■ **SELECTED TEXT**
++++++
Technology trends demand netlist-level CDC verification
Complex processes and aggressive synthesis interventions are increasing the risks of metastability, creating a need for netlist-level CDC verification
Multiple asynchronous clocks are a fact of life on today’s SoC. Individual blocks have to run at different speeds so they can handle different functional and power payloads efficiently, and the ability to split clock domains across the SoC has become a key part of timing-closure processes, isolating clock domains to subsections of the device within which traditional skew-control can still be used.
As a result, clock domain crossing (CDC) verification is required to ensure logic signals can pass between regions controlled by different clocks without being missed or causing metastability. Traditionally, CDC verification has been carried out on RTL descriptions on the basis that appropriate directives inserted in the RTL will ensure reliable data synchronizers are inserted into the netlist by synthesis. But a number of factors are coming together that demand a re-evaluation of this assumption.
A combination of process technology trends and increased intervention by synthesis tools in logic generation, both intended to improve power efficiency, is leading to a situation in which a design that is considered CDC-clean at RTL can fail in operation. Implementation tools can fail to take CDC into account and unwittingly increase the chances of metastability.
++++++
Saved data entries
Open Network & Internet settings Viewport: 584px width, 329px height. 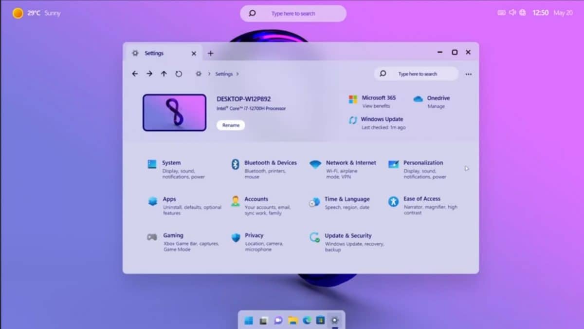pyautogui.click(x=350, y=163)
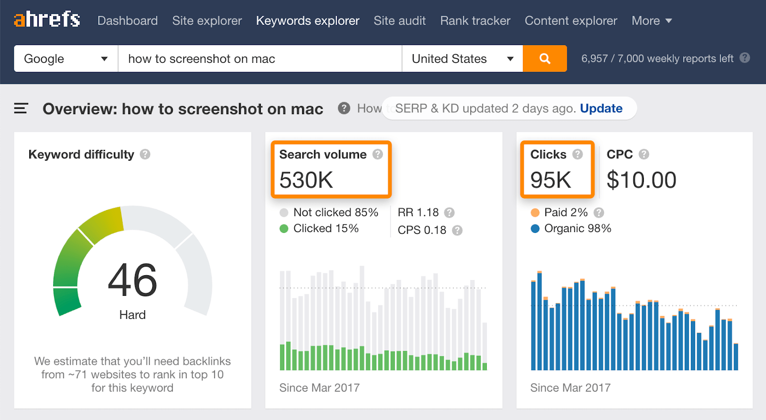Click help icon by weekly reports left
The height and width of the screenshot is (420, 766).
[x=744, y=58]
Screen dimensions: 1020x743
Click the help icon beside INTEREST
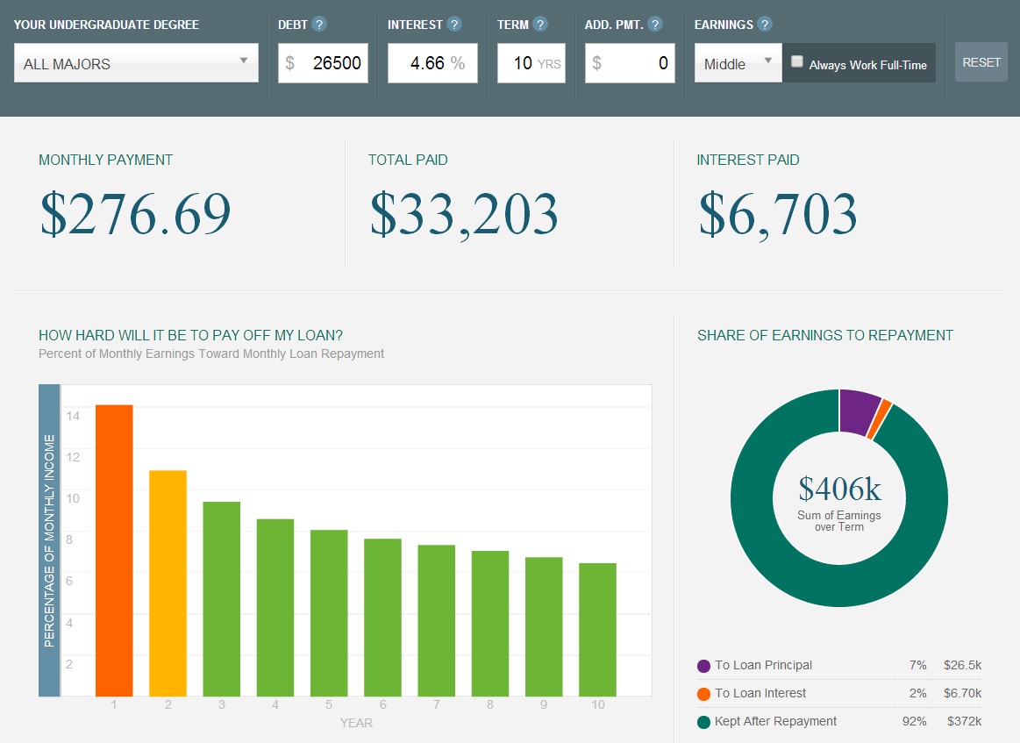[x=454, y=25]
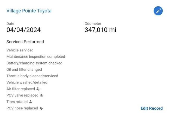This screenshot has width=170, height=119.
Task: Click the odometer reading 347,010 mi
Action: pyautogui.click(x=100, y=30)
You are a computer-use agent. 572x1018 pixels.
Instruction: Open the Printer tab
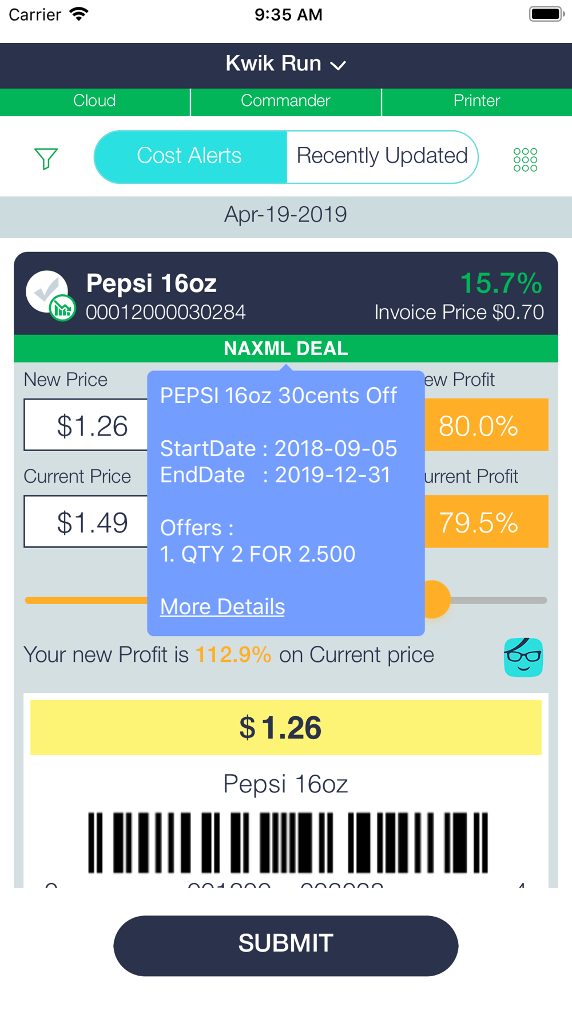[x=477, y=101]
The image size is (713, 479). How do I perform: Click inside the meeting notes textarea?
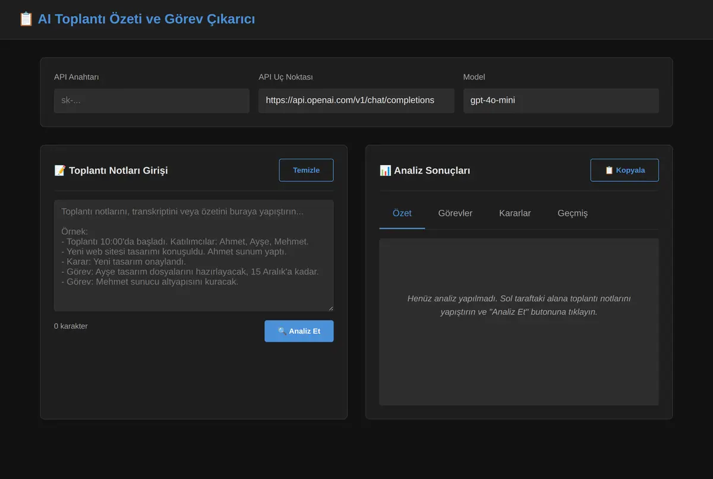click(x=194, y=256)
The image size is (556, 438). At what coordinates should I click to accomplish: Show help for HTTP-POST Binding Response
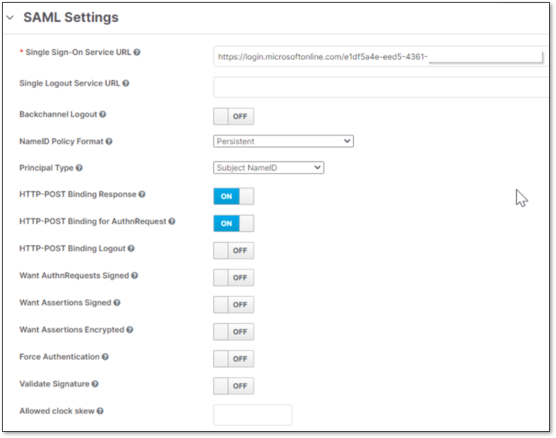coord(142,195)
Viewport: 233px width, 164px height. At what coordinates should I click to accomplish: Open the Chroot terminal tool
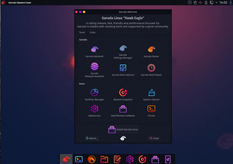(x=151, y=109)
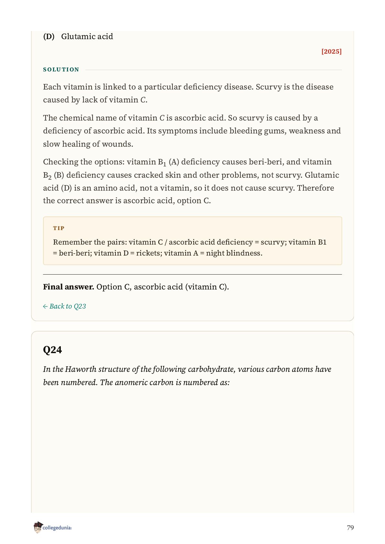Click the Final answer bold label
385x544 pixels.
[x=69, y=287]
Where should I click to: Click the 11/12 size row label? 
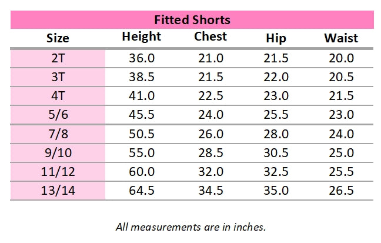[x=58, y=172]
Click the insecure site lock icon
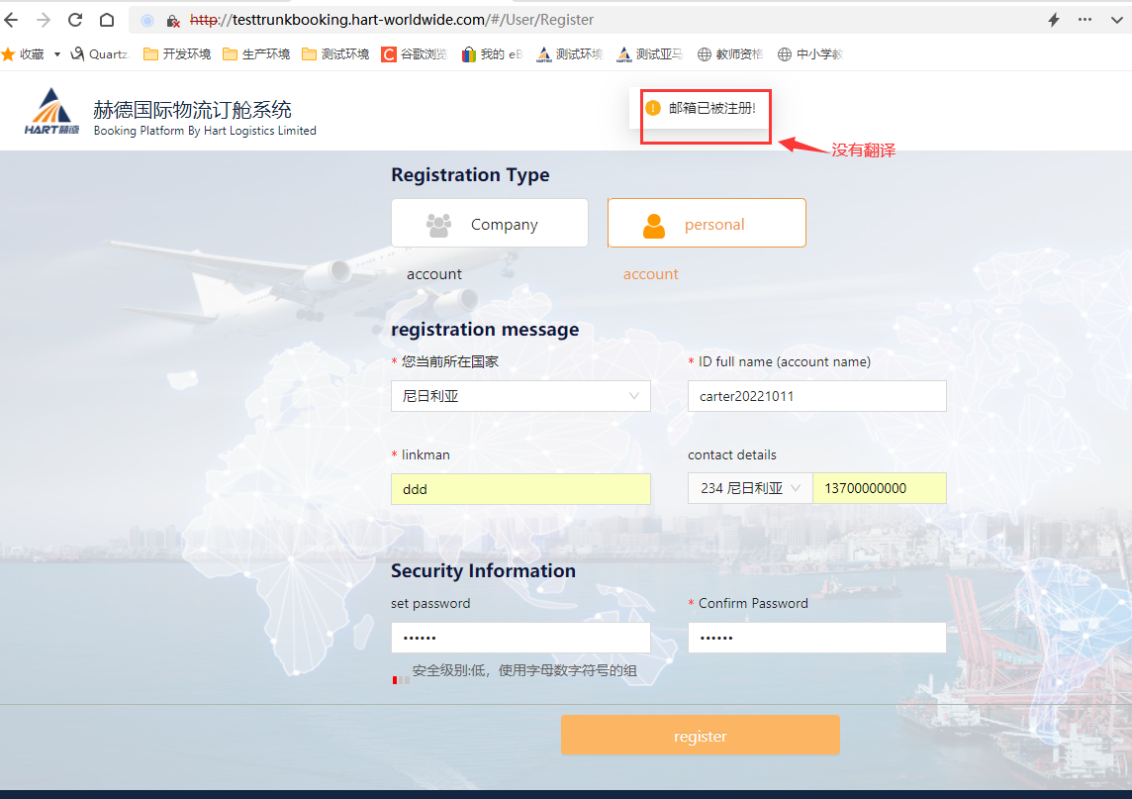This screenshot has height=799, width=1132. coord(172,20)
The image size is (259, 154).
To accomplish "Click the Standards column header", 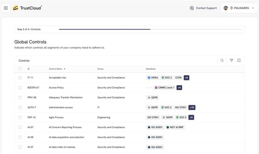I will [x=151, y=69].
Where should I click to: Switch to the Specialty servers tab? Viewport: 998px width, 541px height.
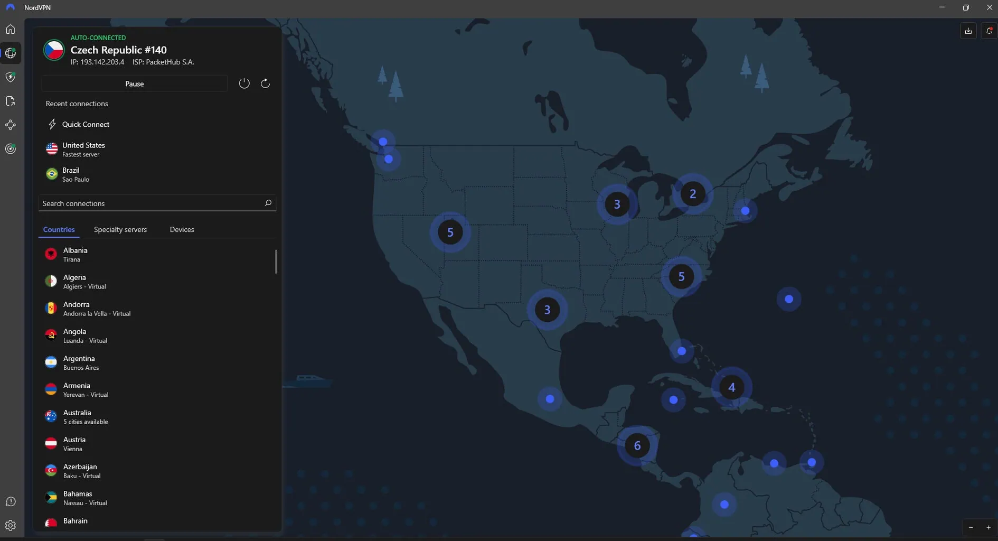(x=120, y=229)
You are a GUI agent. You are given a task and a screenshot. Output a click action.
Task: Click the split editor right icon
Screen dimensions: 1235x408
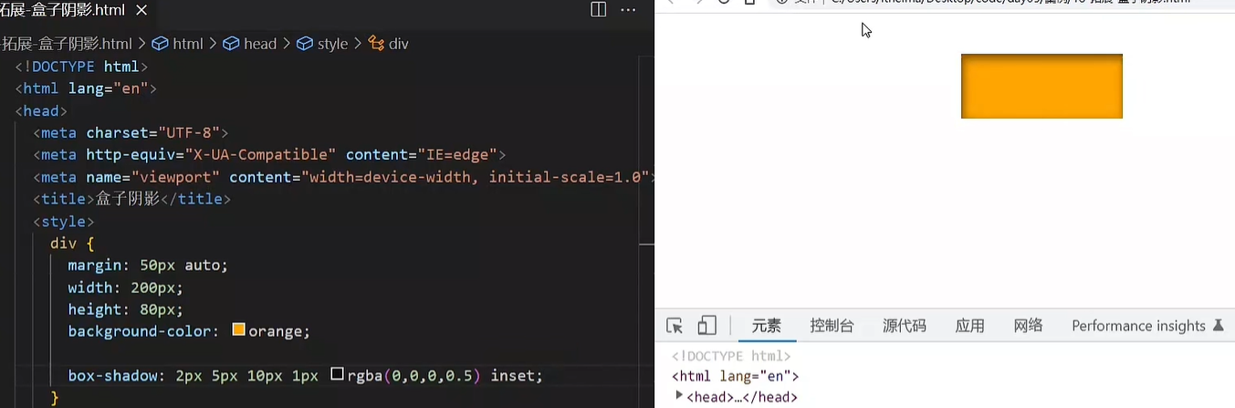598,10
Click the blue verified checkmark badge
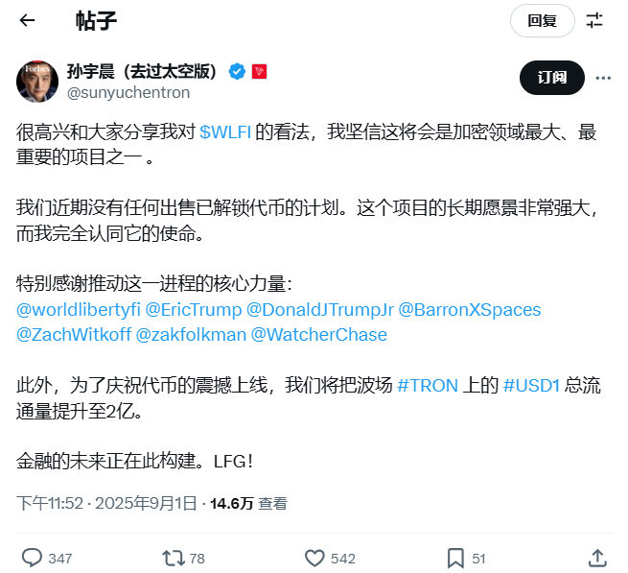Screen dimensions: 628x573 pos(237,72)
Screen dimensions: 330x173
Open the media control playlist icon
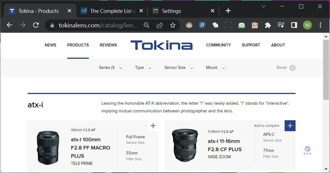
++++++
■ **USING THE INFORMATION**
(A) Which abbreviations appear in the article on netlist-level CDC verification? List every one.
(B) Condense the paragraph of the CDC verification article that begins "As a result, clock domain crossing" into a short bulleted list that keeps its main facts.
(C) Continue the article on netlist-level CDC verification from the point where it stops.
These records have nothing to do with the text.

■ **PER-TASK ANSWERS**
(A) SoC, CDC, RTL

(B)
- Clock domain crossing (CDC) verification ensures logic signals can pass between regions with different clocks without being missed or causing metastability.
- It has traditionally been done on RTL descriptions.
- The assumption was that directives in the RTL would make synthesis insert reliable data synchronizers into the netlist.
- Several converging factors now call for re-evaluating that assumption.

(C)
Various synthesis features and post-synthesis tools will insert logic cells that, if used in the path of a CDC, conflict with the assumptions made by formal analysis during RTL verification. Test synthesis will, for example, insert additional registers to enable inspection of logic paths through JTAG. Low-power design introduces further issues through the application of increasingly fine-grained clock gating. The registers and combinatorial cells these tools introduce can disrupt the proper operation of synchronization cells inserted into the RTL.
The key issue is that all clock-domain crossings involve, by their nature, asynchronous logic and one of the hazards of asynchronous logic is metastability. Any flip-flop can be rendered metastable. If its data input is toggled at the same time as the sampling edge of the clock, the register is likely to fail to capture the correct input but instead become metastable. The state of the capturing flop may not settle by the end of the current clock period, and so presents a high chance of feeding the wrong value to downstream logic (Fig 1).
Figure 1 When data is still changing as a clock changes, the output can become metastable
The risk of metastability with asynchronous logic is always present. Designers can ensure that their designs are unlikely to experience a problem from metastability by increasing the mean time between failure (MTBF) of each synchronizer.
Equation 1 The governing equation of MTBF
The MTBF varies with the settling time of the signal, the time window over which data is expected to settle to a known state, the clock frequency, the data frequency, and the resolution time-constant for the synchronizer, written as τ (tau). The parameter τ depends primarily on the capacitance of the first flip-flop in the synchronizer, divided by its transconductance. MTBF exhibits an exponential dependence on τ as it is proportional to e1/τ. The value of τ tends to vary with both process technology and operating temperature because that affects drain current, which, in turn, affects transconductance. The MTBF can drop many orders of magnitude at temperature extremes, making a failure far more likely.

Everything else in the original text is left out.